Many of the results have now been corrected (the index must have been tweaked to within an inch of its life) but plenty more remain.

Perhaps the strangest thing about the whole affair is just how little feedback Google wants to give to its non-US markets; Matt Cutts followed up an original post (because he said people felt he had “punted” the question first time around) with a vague video explanation that bizarrely left most questions unanswered. Despite over 140 comments and even the creation of a website asking What’s wrong with Google’s search results in the UK?, our results are still broken.

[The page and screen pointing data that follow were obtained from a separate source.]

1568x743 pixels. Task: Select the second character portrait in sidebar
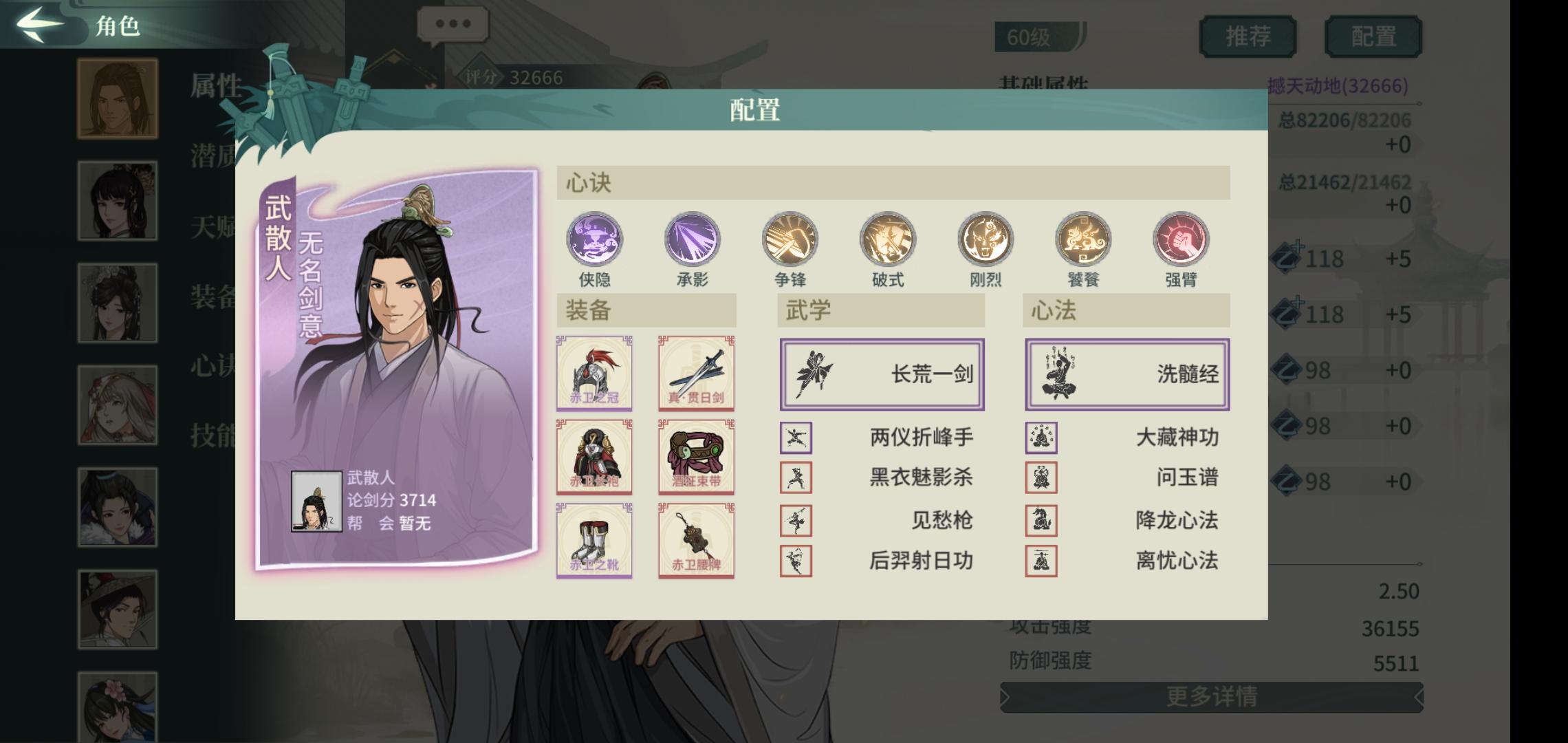pyautogui.click(x=118, y=201)
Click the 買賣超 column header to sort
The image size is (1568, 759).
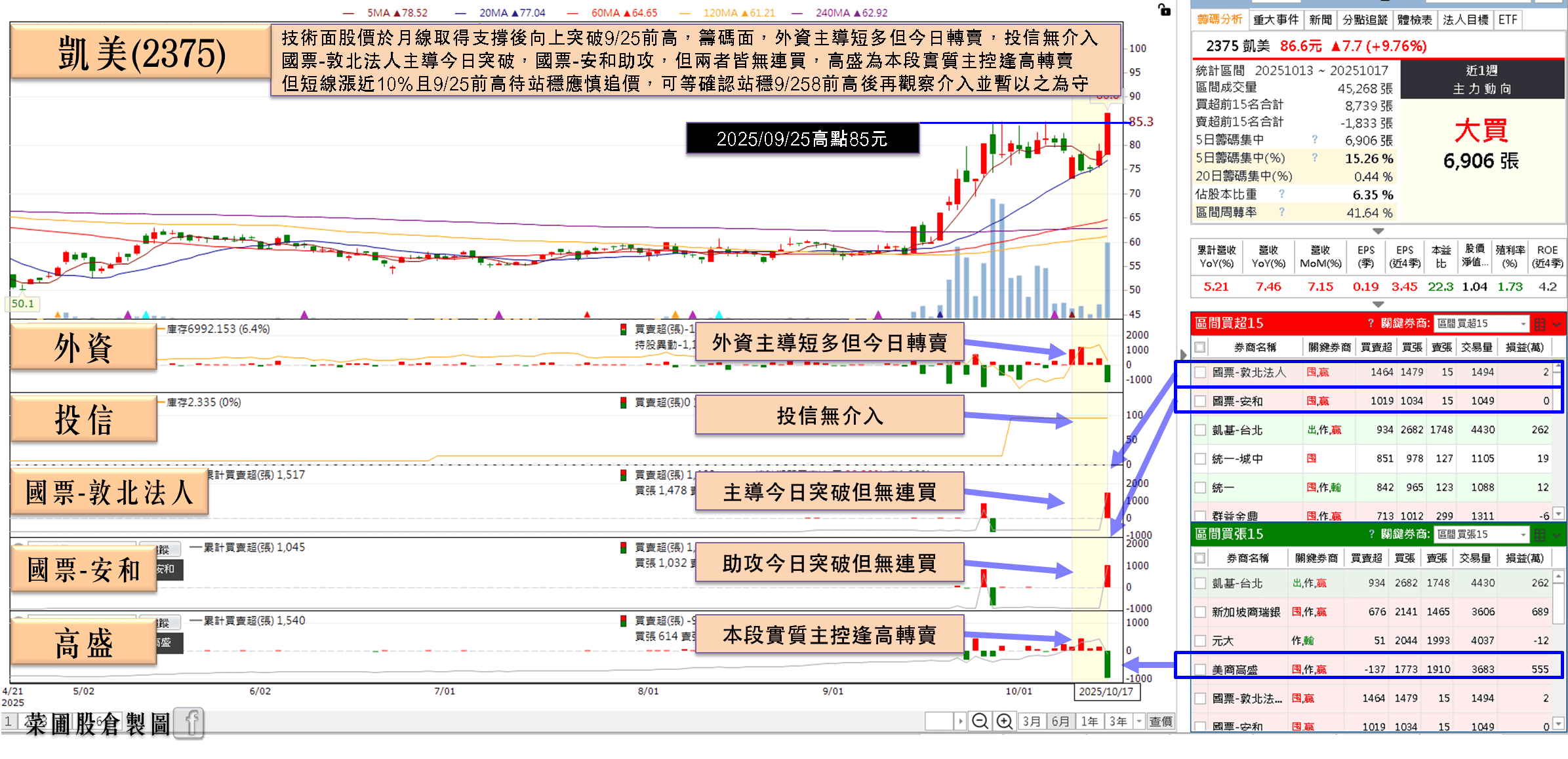1376,347
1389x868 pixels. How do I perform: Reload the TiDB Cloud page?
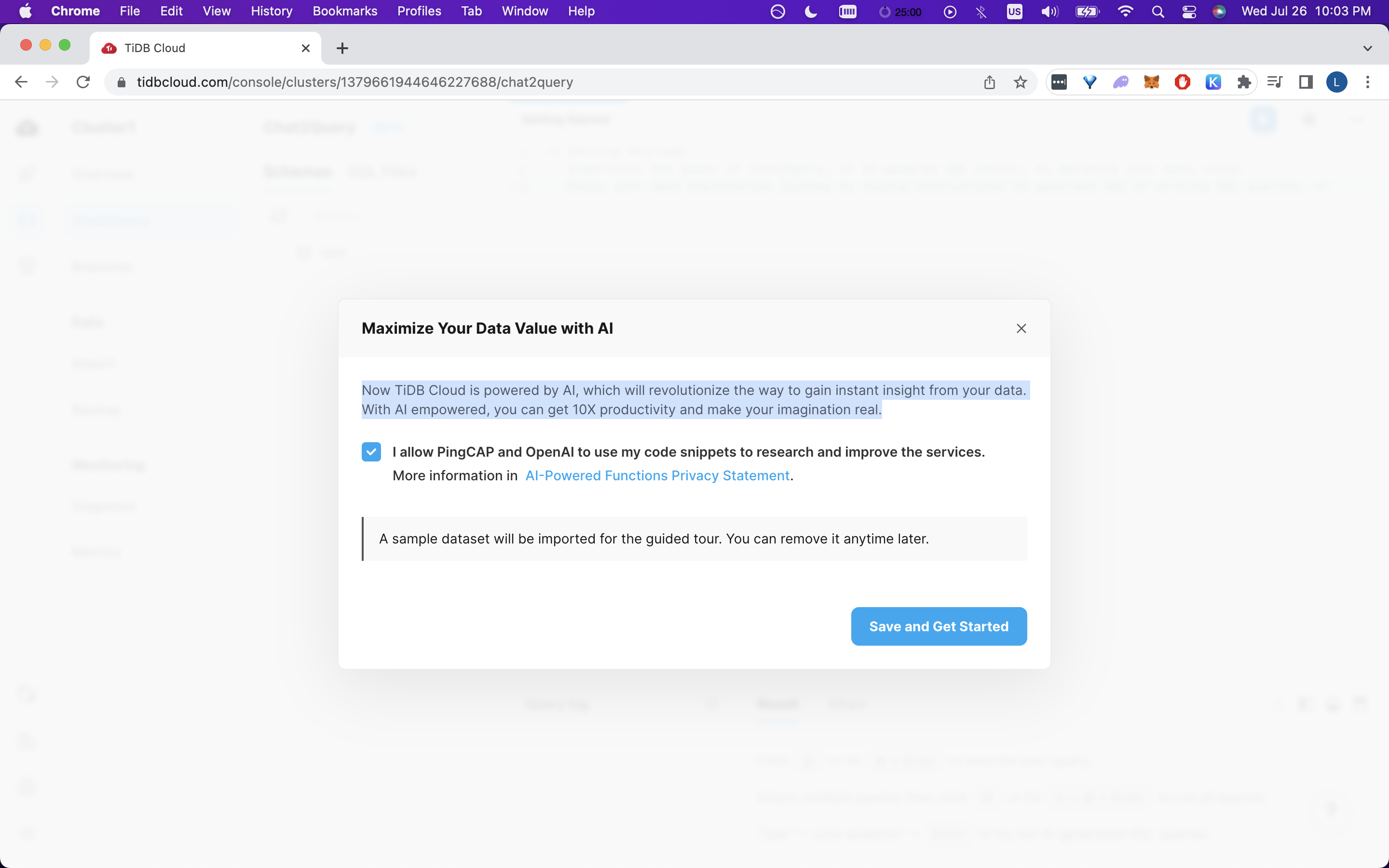click(83, 82)
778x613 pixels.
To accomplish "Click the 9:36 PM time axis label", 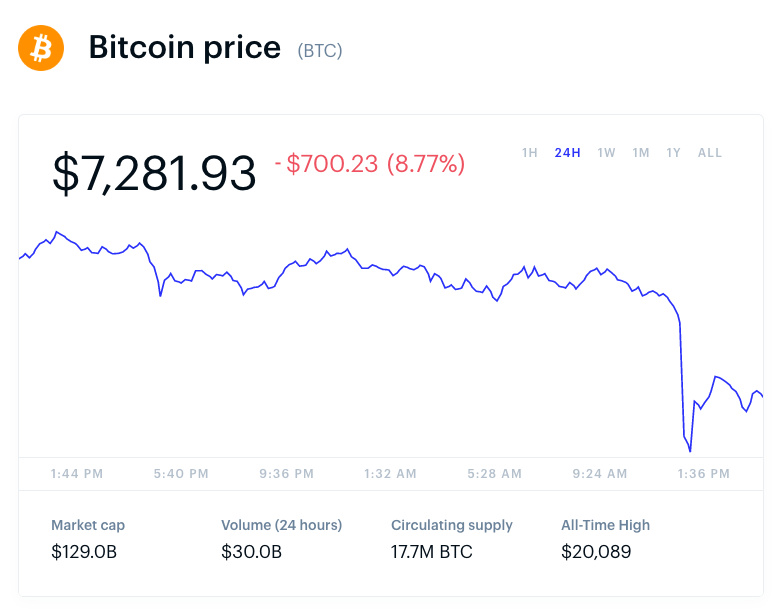I will click(x=287, y=473).
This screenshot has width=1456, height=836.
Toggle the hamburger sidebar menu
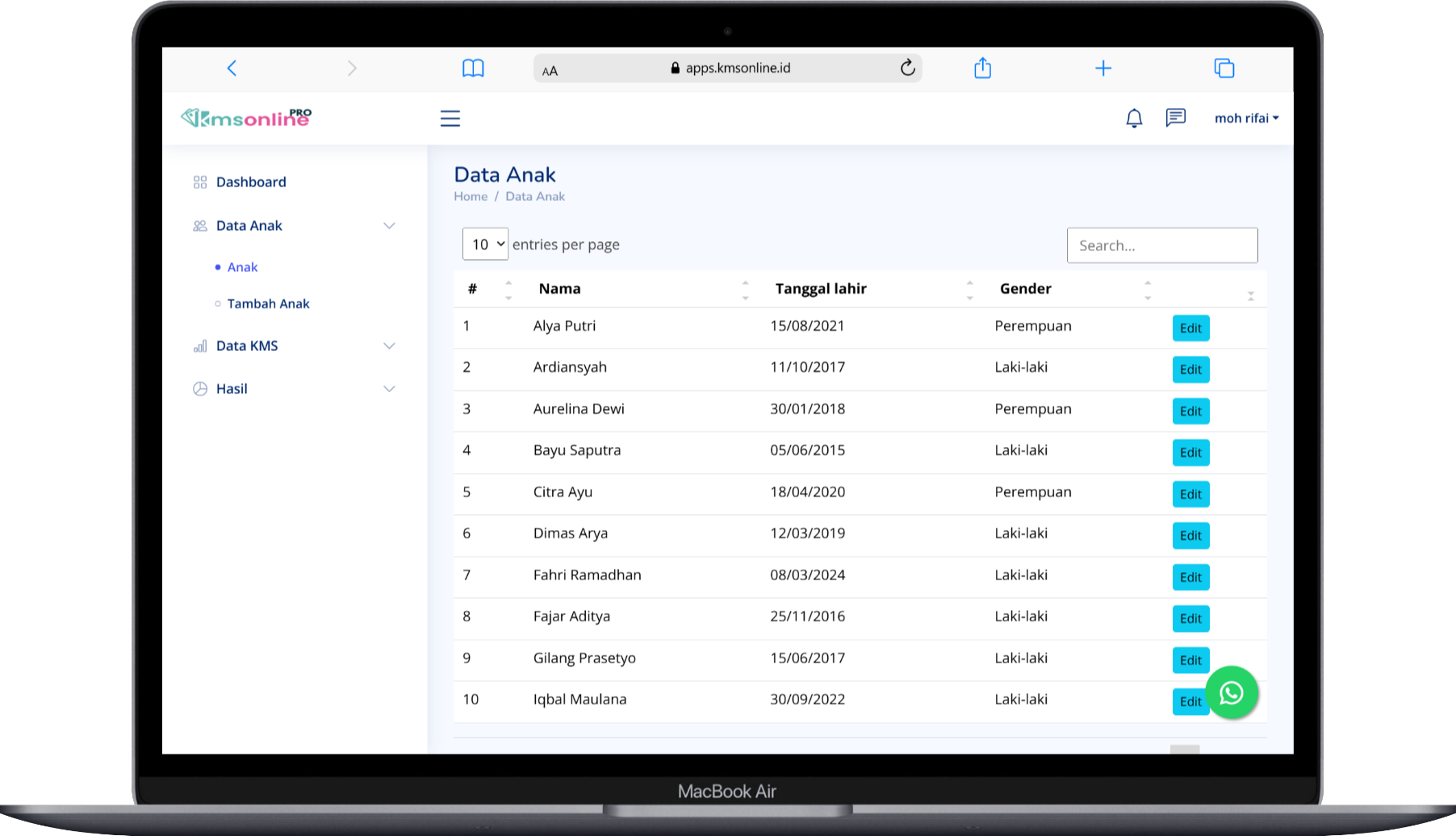[450, 119]
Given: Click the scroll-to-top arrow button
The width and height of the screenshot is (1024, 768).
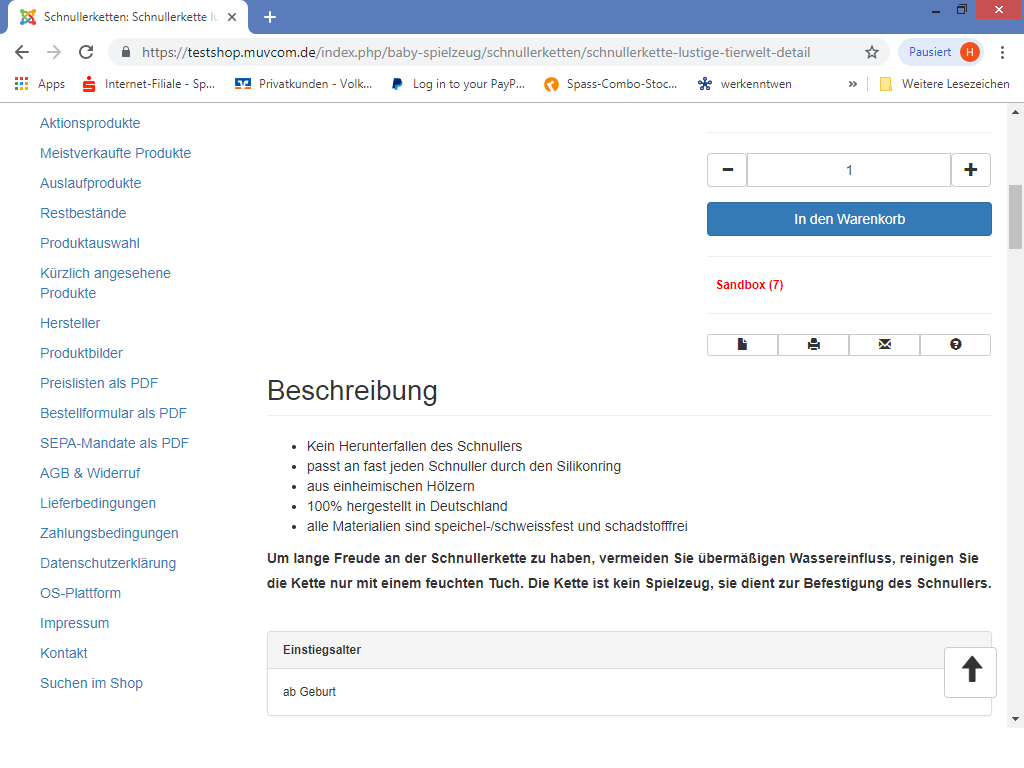Looking at the screenshot, I should [970, 671].
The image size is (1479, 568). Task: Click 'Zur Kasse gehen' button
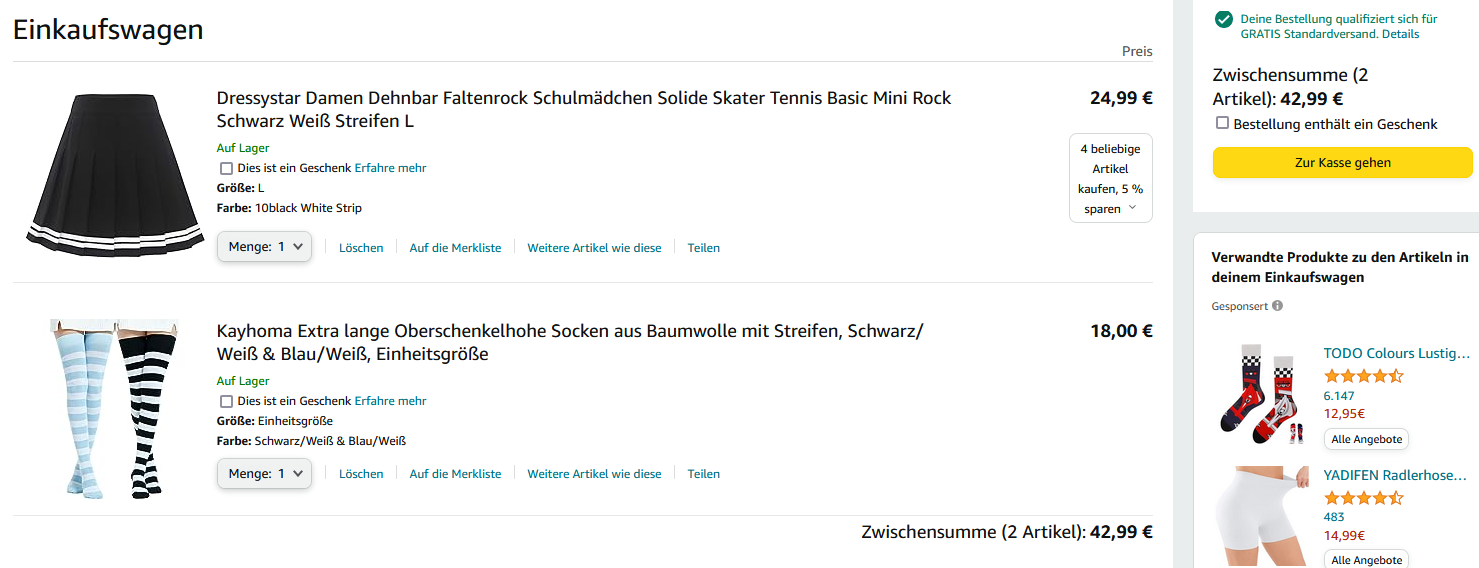(1342, 163)
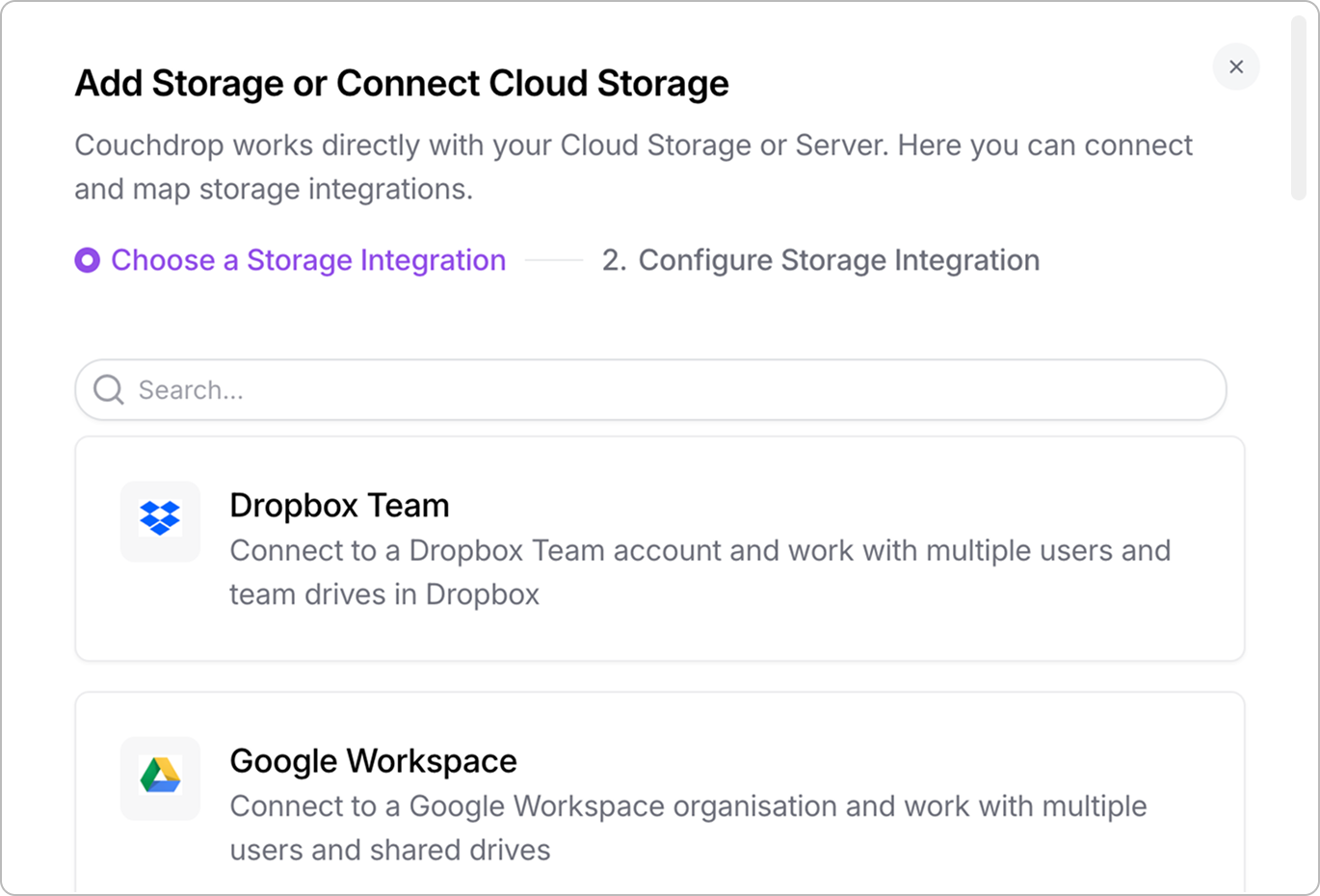This screenshot has height=896, width=1320.
Task: Dismiss the Add Storage dialog with X
Action: (x=1236, y=66)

How Google is treating .com sites is certainly part of the problem, but there are other issues. For example, geotargetting has gone from average to abysmal - if you can’t reliably work out where your users are then don’t make it so fundamental to the results you give.

Altavista, anyone?

Before the UK SERPs fiasco we actually had pretty decent results. We got the odd spammy result at times, but generally they were very good. Lately we seem to have been heading back to the days where you had to add a “uk” suffix on to every search engine query, making a series of increasingly specific requests until you got what you wanted.

It smacks of either supreme arrogance or incompetence that Google can effectively cripple its UK index overnight (maybe some sort of limited testing would be a good idea before full roll-out next time?) and still not have it properly sorted months later. Worst, they didn’t even have the good grace to say “oops” - just side-stepped the bulk of the complaints and half-heartedly said they’d look into it.

Google has a 90% market share in the UK. We love them even more than America does, where they only command a paltry 63% share of the search market. Extended periods of poor relevancy (read “crappy results”) for its UK users can only damage Google’s reputation in this country and, if enough people decide to try its competitors instead (such as Microsoft’s rejuvenated search engine Bing), its revenue might be next to suffer.